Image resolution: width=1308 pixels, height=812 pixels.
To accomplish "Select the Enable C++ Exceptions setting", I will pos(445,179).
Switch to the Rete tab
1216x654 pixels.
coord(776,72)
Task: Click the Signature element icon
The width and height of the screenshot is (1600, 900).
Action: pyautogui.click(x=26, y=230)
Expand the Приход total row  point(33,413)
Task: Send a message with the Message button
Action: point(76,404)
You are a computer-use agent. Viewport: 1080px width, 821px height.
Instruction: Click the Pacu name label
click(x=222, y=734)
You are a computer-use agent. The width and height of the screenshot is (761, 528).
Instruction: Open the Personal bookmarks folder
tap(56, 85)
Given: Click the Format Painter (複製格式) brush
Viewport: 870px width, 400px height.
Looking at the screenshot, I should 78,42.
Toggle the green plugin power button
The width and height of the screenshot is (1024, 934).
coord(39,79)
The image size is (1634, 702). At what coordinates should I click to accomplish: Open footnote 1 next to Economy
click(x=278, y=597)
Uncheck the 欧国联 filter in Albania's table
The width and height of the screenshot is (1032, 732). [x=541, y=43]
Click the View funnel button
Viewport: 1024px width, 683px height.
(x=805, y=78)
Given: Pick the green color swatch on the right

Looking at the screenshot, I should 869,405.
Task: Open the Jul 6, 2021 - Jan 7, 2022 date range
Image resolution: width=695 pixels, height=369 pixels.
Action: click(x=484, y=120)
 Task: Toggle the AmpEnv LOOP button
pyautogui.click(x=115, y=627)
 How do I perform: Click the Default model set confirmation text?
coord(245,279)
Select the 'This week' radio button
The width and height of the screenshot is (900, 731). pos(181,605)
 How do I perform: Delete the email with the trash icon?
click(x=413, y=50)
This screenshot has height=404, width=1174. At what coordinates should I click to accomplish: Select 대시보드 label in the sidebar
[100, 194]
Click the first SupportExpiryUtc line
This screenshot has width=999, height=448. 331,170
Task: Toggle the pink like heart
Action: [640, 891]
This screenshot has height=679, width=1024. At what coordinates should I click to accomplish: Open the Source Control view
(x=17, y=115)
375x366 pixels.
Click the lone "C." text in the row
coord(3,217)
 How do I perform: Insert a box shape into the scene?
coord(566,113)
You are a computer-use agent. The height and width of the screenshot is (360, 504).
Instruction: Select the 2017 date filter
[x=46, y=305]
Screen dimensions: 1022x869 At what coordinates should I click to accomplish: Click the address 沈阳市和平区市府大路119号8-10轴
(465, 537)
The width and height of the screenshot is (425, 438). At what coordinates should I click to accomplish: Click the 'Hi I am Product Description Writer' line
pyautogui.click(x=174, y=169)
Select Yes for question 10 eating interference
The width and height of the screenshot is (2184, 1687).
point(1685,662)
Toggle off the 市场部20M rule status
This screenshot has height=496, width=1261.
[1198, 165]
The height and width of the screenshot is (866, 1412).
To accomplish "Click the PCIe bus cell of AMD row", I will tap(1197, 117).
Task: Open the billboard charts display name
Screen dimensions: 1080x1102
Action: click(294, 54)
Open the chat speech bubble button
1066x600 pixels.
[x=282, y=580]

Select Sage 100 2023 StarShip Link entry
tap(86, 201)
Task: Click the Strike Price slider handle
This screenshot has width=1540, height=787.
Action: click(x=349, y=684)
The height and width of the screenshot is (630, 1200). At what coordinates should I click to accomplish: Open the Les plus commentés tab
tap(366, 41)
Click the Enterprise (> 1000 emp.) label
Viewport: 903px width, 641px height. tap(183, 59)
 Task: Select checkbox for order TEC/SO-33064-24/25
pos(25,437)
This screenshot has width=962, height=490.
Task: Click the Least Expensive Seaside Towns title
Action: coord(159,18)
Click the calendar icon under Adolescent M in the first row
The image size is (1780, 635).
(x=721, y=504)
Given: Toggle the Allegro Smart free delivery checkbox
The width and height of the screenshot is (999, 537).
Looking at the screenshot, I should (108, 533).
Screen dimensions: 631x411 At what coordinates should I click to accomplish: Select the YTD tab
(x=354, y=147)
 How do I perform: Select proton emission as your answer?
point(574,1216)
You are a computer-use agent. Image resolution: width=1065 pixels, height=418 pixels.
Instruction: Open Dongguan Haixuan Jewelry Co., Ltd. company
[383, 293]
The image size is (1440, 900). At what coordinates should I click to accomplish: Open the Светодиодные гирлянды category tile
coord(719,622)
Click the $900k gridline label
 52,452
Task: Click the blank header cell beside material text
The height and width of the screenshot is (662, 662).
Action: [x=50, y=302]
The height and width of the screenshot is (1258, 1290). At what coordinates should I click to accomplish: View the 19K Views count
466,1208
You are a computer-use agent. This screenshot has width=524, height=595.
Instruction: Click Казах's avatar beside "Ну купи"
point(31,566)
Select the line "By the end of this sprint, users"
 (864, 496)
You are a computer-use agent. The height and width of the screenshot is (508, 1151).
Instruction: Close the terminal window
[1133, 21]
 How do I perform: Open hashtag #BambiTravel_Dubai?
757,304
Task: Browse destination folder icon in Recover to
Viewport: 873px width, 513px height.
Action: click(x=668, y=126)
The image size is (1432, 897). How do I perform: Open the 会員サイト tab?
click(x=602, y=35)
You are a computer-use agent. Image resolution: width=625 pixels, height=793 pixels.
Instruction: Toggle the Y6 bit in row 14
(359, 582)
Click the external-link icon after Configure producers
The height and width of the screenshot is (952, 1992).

* * *

» Activity
Return, with no change at all, every line in the entries above from the line containing "Screen dimensions: 1080x1102" through the line containing "Given: Toggle the".

» Exercise result
Screen dimensions: 1080x1102
Action: click(294, 54)
Open the chat speech bubble button
1066x600 pixels.
[x=282, y=580]

Select Sage 100 2023 StarShip Link entry
tap(86, 201)
Task: Click the Strike Price slider handle
This screenshot has width=1540, height=787.
Action: click(x=349, y=684)
The height and width of the screenshot is (630, 1200). At what coordinates should I click to accomplish: Open the Les plus commentés tab
tap(366, 41)
Click the Enterprise (> 1000 emp.) label
Viewport: 903px width, 641px height. tap(183, 59)
 Task: Select checkbox for order TEC/SO-33064-24/25
pos(25,437)
This screenshot has width=962, height=490.
Task: Click the Least Expensive Seaside Towns title
Action: coord(159,18)
Click the calendar icon under Adolescent M in the first row
The image size is (1780, 635).
(x=721, y=504)
Given: Toggle the Allegro Smart free delivery checkbox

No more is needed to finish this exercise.